• [Required task] Count the lines in the items below that contain the string "label", with case counting. Reply with only the number.

[start of The data]

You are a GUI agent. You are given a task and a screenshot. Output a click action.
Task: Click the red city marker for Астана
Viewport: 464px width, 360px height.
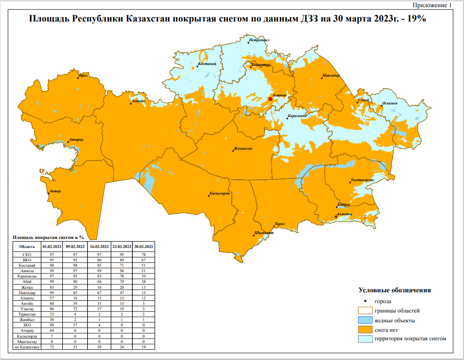270,99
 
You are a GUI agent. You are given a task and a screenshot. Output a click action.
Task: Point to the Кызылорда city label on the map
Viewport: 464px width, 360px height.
220,194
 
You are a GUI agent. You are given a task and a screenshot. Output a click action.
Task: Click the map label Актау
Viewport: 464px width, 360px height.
55,191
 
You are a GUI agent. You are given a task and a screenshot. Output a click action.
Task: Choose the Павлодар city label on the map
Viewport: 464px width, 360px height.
331,76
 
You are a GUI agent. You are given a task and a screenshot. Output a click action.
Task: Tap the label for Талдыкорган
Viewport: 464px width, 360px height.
362,180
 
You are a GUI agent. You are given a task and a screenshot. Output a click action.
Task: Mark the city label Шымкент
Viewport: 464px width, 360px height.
264,233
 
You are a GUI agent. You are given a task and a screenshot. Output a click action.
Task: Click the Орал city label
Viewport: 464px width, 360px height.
83,76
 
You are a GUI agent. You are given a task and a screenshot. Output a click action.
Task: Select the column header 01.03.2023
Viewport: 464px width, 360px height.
52,247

[end of The data]

• [Exercise solution] 6